# MATHEMATICS – Reason Abstractly & Quantitatively

by Mrs. Jessican Mangini

The Common Core State Standards in Math have been designed to strengthen mathematics instruction in the United States through rigor and deep understanding. They include a series of **practice standards** that are present in every grade and work in conjunction with content standards. Unlike the content standards that emphasize what students will learn, the practice standards determine how they will demonstrate their mathematical knowledge. Each month, I will be explaining a standard in detail.

To refresh, here are the 8 Standards for Mathematical Practice:

- Make sense of problems and persevere in solving them
**Reason abstractly and quantitatively**- Construct viable arguments and critique the reasoning of others
- Model with mathematics
- Use appropriate tools strategically
- Attend to precision
- Look for and make use of structure
- Look for and express regularity in repeated reasoning

*Standard 2-**Reason abstractly and quantitatively*

As part of the mathematical practice standards, students are expected to reason abstractly and quantitatively.
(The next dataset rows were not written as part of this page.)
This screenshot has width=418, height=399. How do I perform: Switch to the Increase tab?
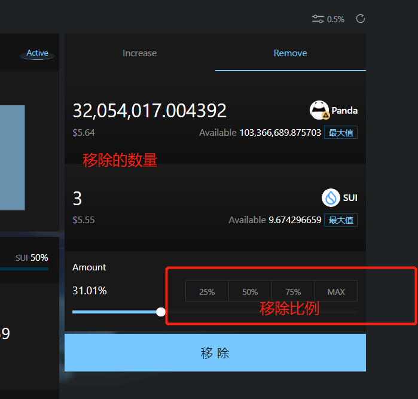139,53
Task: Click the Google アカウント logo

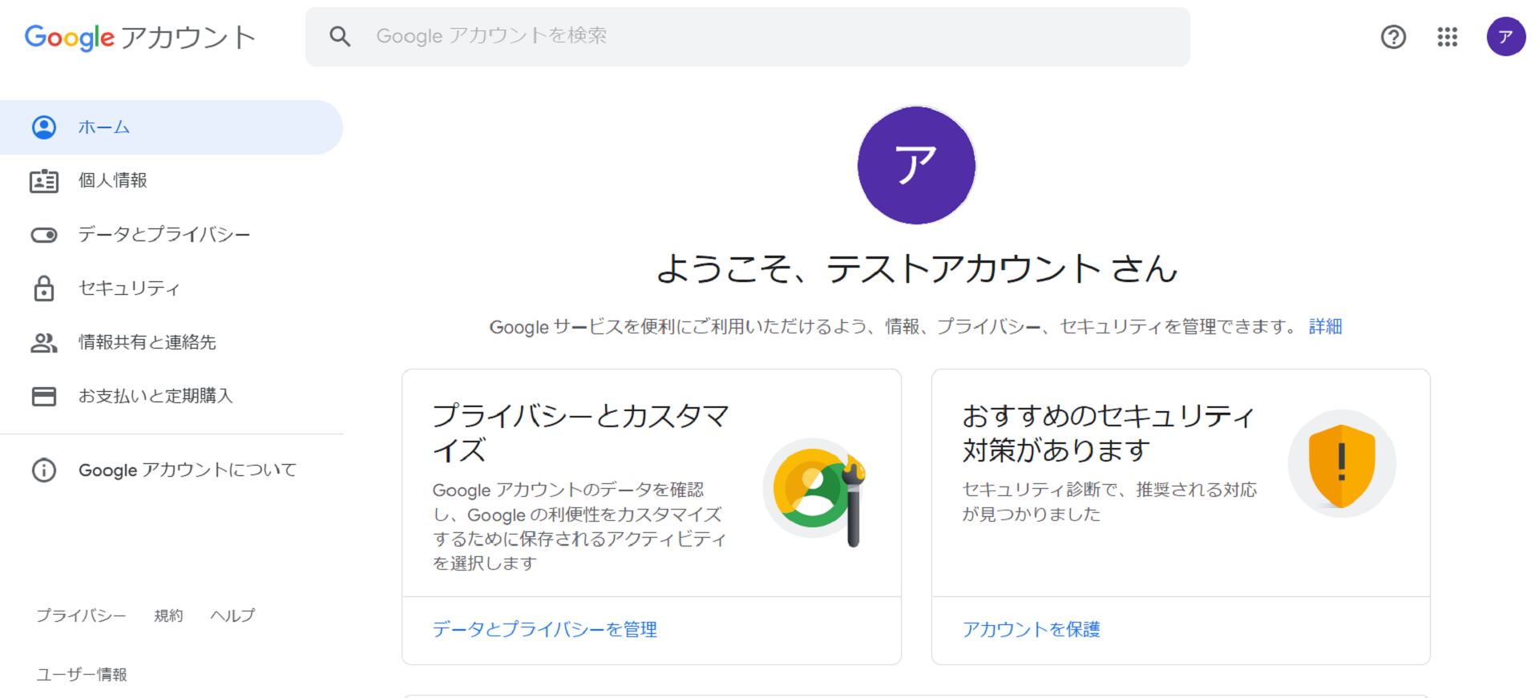Action: (x=140, y=37)
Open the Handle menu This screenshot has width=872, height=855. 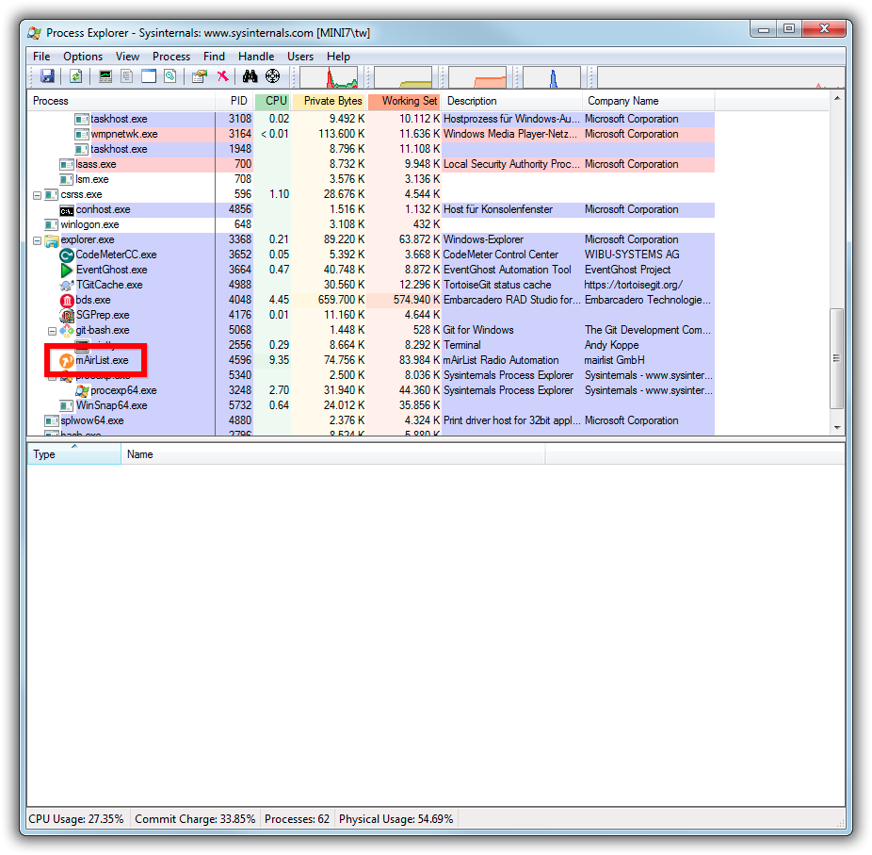pyautogui.click(x=256, y=57)
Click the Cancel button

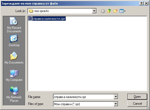[137, 104]
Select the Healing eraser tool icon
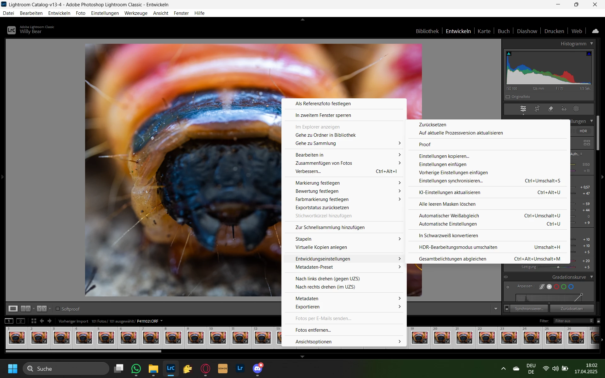The width and height of the screenshot is (605, 378). pos(550,109)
This skill requires students be able to decontextualize a situation and then construct another way to represent it. Students must also be able create a representation of the problem using symbols, numbers, or diagrams while attending to units, meaning of quantities, and operations. These mathematical practice standards may seem abstract without concrete examples from classrooms.

It is important to find meaningful ways to implement these practice standards into classroom instruction because they’re found in the Common Core State Standards math at each grade level. For example, becoming fluent with math facts and using these basic skills to solve multi- step problems is an important **lower grades **skill in the Connecticut Core State Standards Math. Deconstructing addition scenarios and applying them to compose a number sentence shows the ability to reason quantitatively. Teachers ask students to write an addition scenario for a classmate to complete with determined values. For example, “Write an addition scenario using three addends that equal 100.” Students then trade scenarios to solve.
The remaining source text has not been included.